DATASET EXCERPTS section start

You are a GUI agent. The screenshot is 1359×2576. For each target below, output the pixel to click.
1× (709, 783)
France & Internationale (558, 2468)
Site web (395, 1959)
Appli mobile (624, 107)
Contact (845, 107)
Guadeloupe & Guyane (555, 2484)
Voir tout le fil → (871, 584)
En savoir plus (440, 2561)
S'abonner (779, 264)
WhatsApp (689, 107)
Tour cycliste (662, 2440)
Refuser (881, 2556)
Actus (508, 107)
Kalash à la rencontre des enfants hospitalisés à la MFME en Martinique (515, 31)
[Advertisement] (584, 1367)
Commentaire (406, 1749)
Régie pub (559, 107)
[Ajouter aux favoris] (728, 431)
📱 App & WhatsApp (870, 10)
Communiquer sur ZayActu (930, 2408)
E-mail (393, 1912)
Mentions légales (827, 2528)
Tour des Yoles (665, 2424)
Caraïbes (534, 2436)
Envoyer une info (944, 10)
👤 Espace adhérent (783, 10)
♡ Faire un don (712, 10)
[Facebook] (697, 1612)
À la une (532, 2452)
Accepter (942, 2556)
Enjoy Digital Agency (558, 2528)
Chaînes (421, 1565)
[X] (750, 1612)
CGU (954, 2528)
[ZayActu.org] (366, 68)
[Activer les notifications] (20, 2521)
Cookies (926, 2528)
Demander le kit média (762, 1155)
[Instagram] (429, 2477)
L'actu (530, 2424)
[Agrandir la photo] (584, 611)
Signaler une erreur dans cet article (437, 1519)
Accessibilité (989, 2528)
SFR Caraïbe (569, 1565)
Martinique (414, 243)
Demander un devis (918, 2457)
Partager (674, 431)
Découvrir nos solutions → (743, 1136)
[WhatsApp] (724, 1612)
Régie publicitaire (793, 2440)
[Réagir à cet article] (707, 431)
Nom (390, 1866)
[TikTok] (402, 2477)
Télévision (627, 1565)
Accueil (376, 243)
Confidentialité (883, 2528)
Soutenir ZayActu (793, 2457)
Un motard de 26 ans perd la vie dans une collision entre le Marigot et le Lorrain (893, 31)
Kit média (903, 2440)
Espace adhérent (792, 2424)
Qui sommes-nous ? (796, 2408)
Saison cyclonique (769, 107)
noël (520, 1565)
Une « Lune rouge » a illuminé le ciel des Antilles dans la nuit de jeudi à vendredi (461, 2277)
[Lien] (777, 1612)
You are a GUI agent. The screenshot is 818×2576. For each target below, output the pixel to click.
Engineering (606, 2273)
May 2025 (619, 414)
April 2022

DATASET EXCERPTS section end

#### WHAT YOU ARE ASKED TO DO
The output should match the records above exactly, entry for entry.

#### ANSWER TO THE EXERCISE
You are a GUI agent. The screenshot is 1359×2576. For each target below, output the pixel to click.
1× (709, 783)
France & Internationale (558, 2468)
Site web (395, 1959)
Appli mobile (624, 107)
Contact (845, 107)
Guadeloupe & Guyane (555, 2484)
Voir tout le fil → (871, 584)
En savoir plus (440, 2561)
S'abonner (779, 264)
WhatsApp (689, 107)
Tour cycliste (662, 2440)
Refuser (881, 2556)
Actus (508, 107)
Kalash à la rencontre des enfants hospitalisés à la MFME en Martinique (515, 31)
[Advertisement] (584, 1367)
Commentaire (406, 1749)
Régie pub (559, 107)
[Ajouter aux favoris] (728, 431)
📱 App & WhatsApp (870, 10)
Communiquer sur ZayActu (930, 2408)
E-mail (393, 1912)
Mentions légales (827, 2528)
Tour des Yoles (665, 2424)
Caraïbes (534, 2436)
Envoyer une info (944, 10)
👤 Espace adhérent (783, 10)
♡ Faire un don (712, 10)
[Facebook] (697, 1612)
À la une (532, 2452)
Accepter (942, 2556)
Enjoy Digital Agency (558, 2528)
Chaînes (421, 1565)
[X] (750, 1612)
CGU (954, 2528)
[ZayActu.org] (366, 68)
[Activer les notifications] (20, 2521)
Cookies (926, 2528)
Demander le kit média (762, 1155)
[Instagram] (429, 2477)
L'actu (530, 2424)
[Agrandir la photo] (584, 611)
Signaler une erreur dans cet article (437, 1519)
Accessibilité (989, 2528)
SFR Caraïbe (569, 1565)
Martinique (414, 243)
Demander un devis (918, 2457)
Partager (674, 431)
Découvrir nos solutions → (743, 1136)
[WhatsApp] (724, 1612)
Régie publicitaire (793, 2440)
[Réagir à cet article] (707, 431)
Nom (390, 1866)
[TikTok] (402, 2477)
Télévision (627, 1565)
Accueil (376, 243)
Confidentialité (883, 2528)
Soutenir ZayActu (793, 2457)
Un motard de 26 ans perd la vie dans une collision entre le Marigot et le Lorrain (893, 31)
Kit média (903, 2440)
Espace adhérent (792, 2424)
Qui sommes-nous ? (796, 2408)
Saison cyclonique (769, 107)
noël (520, 1565)
Une « Lune rouge » a illuminé le ciel des Antilles dans la nuit de jeudi à vendredi (461, 2277)
[Lien] (777, 1612)
You are a GUI agent. The screenshot is 818×2576. For each target below, output the pixel to click.
Engineering (606, 2273)
May 2025 (619, 414)
April 2022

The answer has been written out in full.